▶ Requirements
Copy out all of the following material line for line, leaving every character unchanged.

▶ Given data
━━━━━━━━

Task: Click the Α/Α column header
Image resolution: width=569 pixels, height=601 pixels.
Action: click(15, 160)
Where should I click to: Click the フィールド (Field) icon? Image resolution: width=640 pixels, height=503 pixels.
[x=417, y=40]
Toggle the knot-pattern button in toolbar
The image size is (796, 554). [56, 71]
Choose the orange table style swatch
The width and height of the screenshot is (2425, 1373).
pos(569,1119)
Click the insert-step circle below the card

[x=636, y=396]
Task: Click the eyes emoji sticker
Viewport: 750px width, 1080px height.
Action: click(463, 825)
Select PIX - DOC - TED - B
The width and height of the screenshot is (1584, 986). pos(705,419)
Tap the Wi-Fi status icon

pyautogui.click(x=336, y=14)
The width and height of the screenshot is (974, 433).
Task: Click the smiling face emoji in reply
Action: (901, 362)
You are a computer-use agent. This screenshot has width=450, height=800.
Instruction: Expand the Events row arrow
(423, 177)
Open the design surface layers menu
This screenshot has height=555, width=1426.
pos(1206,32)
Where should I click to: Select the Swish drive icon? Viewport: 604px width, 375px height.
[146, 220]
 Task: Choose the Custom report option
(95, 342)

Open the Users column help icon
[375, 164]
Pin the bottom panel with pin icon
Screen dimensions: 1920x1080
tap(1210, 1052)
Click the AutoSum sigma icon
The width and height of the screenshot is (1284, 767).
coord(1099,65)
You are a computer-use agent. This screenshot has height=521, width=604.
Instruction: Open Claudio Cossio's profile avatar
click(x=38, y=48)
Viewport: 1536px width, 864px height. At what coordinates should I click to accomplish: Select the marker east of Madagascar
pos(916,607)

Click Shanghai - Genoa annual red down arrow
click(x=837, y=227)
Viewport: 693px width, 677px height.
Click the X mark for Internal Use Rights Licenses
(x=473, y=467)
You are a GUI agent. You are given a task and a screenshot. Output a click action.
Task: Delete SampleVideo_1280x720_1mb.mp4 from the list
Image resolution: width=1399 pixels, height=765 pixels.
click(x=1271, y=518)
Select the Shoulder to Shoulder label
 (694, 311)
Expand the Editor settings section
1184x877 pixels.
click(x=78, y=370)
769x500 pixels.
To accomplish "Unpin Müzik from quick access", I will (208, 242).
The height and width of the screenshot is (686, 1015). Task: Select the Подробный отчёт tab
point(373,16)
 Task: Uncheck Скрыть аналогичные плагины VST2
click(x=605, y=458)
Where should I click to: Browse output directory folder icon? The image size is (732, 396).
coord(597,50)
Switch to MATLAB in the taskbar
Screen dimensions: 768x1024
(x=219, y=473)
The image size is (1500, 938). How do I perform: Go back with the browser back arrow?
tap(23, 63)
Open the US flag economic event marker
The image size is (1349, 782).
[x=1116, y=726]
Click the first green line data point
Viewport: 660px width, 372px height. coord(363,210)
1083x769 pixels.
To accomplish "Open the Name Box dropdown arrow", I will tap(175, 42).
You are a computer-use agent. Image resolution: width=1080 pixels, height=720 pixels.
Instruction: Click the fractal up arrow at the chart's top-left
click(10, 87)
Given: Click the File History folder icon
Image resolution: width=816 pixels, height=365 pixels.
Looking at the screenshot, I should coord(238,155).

━━━━━━━━

▶ Task output
Task: Click the Α/Α column header
Image resolution: width=569 pixels, height=601 pixels.
Action: click(15, 160)
Where should I click to: Click the フィールド (Field) icon? Image resolution: width=640 pixels, height=503 pixels.
[x=417, y=40]
Toggle the knot-pattern button in toolbar
The image size is (796, 554). [56, 71]
Choose the orange table style swatch
The width and height of the screenshot is (2425, 1373).
pos(569,1119)
Click the insert-step circle below the card

[x=636, y=396]
Task: Click the eyes emoji sticker
Viewport: 750px width, 1080px height.
Action: click(463, 825)
Select PIX - DOC - TED - B
The width and height of the screenshot is (1584, 986). pos(705,419)
Tap the Wi-Fi status icon

pyautogui.click(x=336, y=14)
The width and height of the screenshot is (974, 433).
Task: Click the smiling face emoji in reply
Action: (901, 362)
You are a computer-use agent. This screenshot has width=450, height=800.
Instruction: Expand the Events row arrow
(423, 177)
Open the design surface layers menu
This screenshot has height=555, width=1426.
pos(1206,32)
Where should I click to: Select the Swish drive icon? Viewport: 604px width, 375px height.
[146, 220]
 Task: Choose the Custom report option
(95, 342)

Open the Users column help icon
[375, 164]
Pin the bottom panel with pin icon
Screen dimensions: 1920x1080
tap(1210, 1052)
Click the AutoSum sigma icon
The width and height of the screenshot is (1284, 767).
coord(1099,65)
You are a computer-use agent. This screenshot has height=521, width=604.
Instruction: Open Claudio Cossio's profile avatar
click(x=38, y=48)
Viewport: 1536px width, 864px height. At what coordinates should I click to accomplish: Select the marker east of Madagascar
pos(916,607)

Click Shanghai - Genoa annual red down arrow
click(x=837, y=227)
Viewport: 693px width, 677px height.
Click the X mark for Internal Use Rights Licenses
(x=473, y=467)
You are a GUI agent. You are given a task and a screenshot. Output a click action.
Task: Delete SampleVideo_1280x720_1mb.mp4 from the list
Image resolution: width=1399 pixels, height=765 pixels.
click(x=1271, y=518)
Select the Shoulder to Shoulder label
 (694, 311)
Expand the Editor settings section
1184x877 pixels.
click(x=78, y=370)
769x500 pixels.
To accomplish "Unpin Müzik from quick access", I will (208, 242).
The height and width of the screenshot is (686, 1015). Task: Select the Подробный отчёт tab
point(373,16)
 Task: Uncheck Скрыть аналогичные плагины VST2
click(x=605, y=458)
Where should I click to: Browse output directory folder icon? The image size is (732, 396).
coord(597,50)
Switch to MATLAB in the taskbar
Screen dimensions: 768x1024
(x=219, y=473)
The image size is (1500, 938). How do I perform: Go back with the browser back arrow?
tap(23, 63)
Open the US flag economic event marker
The image size is (1349, 782).
[x=1116, y=726]
Click the first green line data point
Viewport: 660px width, 372px height. coord(363,210)
1083x769 pixels.
To accomplish "Open the Name Box dropdown arrow", I will tap(175, 42).
You are a computer-use agent. Image resolution: width=1080 pixels, height=720 pixels.
Instruction: Click the fractal up arrow at the chart's top-left
click(10, 87)
Given: Click the File History folder icon
Image resolution: width=816 pixels, height=365 pixels.
Looking at the screenshot, I should coord(238,155).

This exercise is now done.